#### PROVIDED RECORDS ####
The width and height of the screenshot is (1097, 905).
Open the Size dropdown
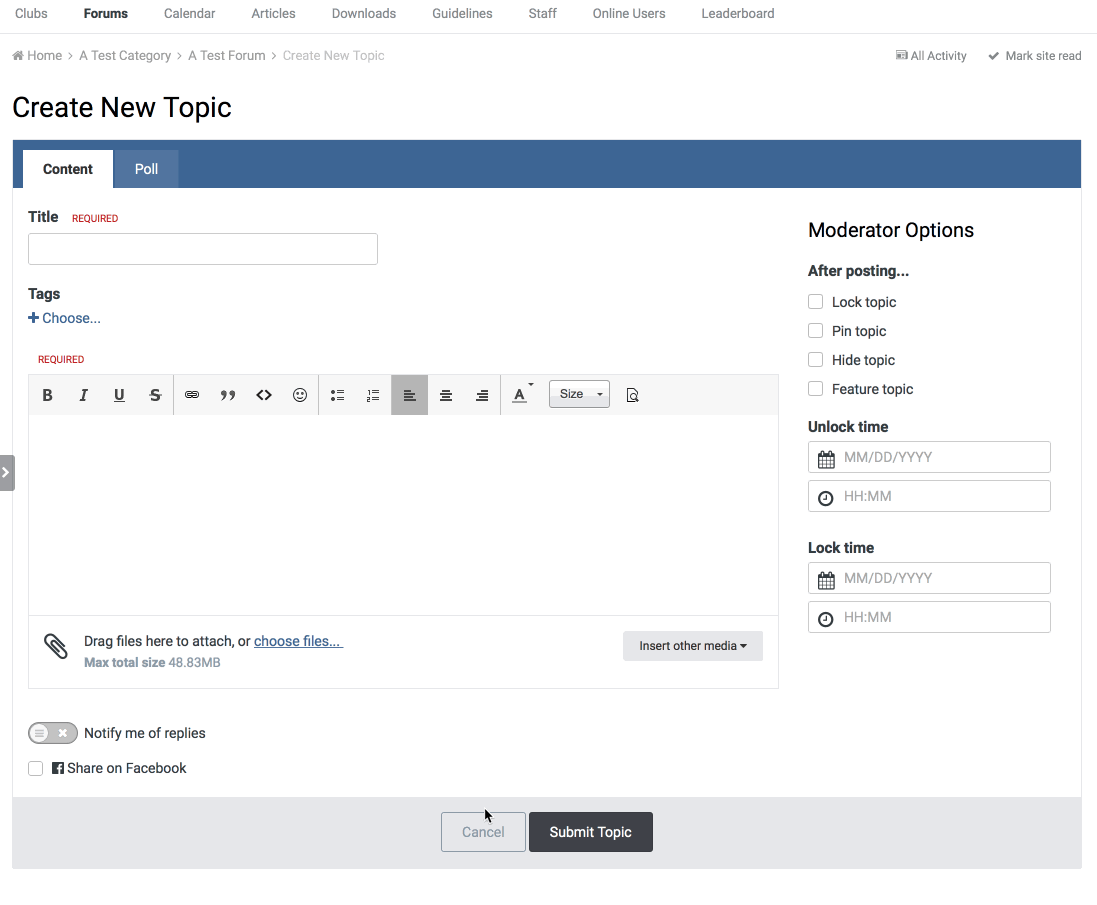click(x=579, y=394)
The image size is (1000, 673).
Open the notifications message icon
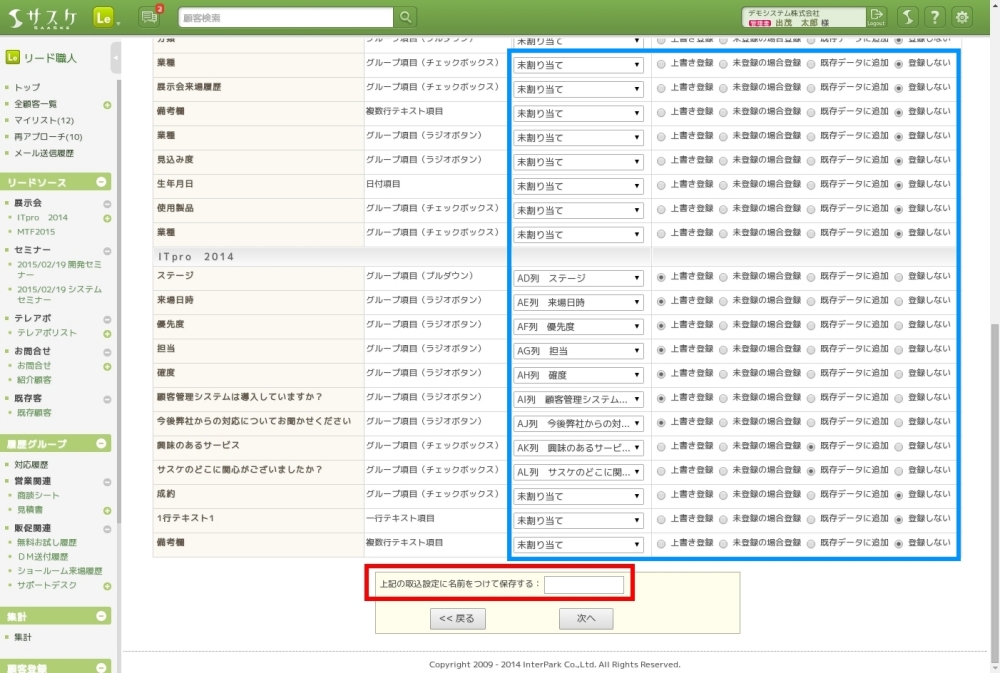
####
Print, exactly and without pictures, the lines from the one holding "The image size is (1000, 673)." through the last line of the entries above, both included.

The image size is (1000, 673).
Open the notifications message icon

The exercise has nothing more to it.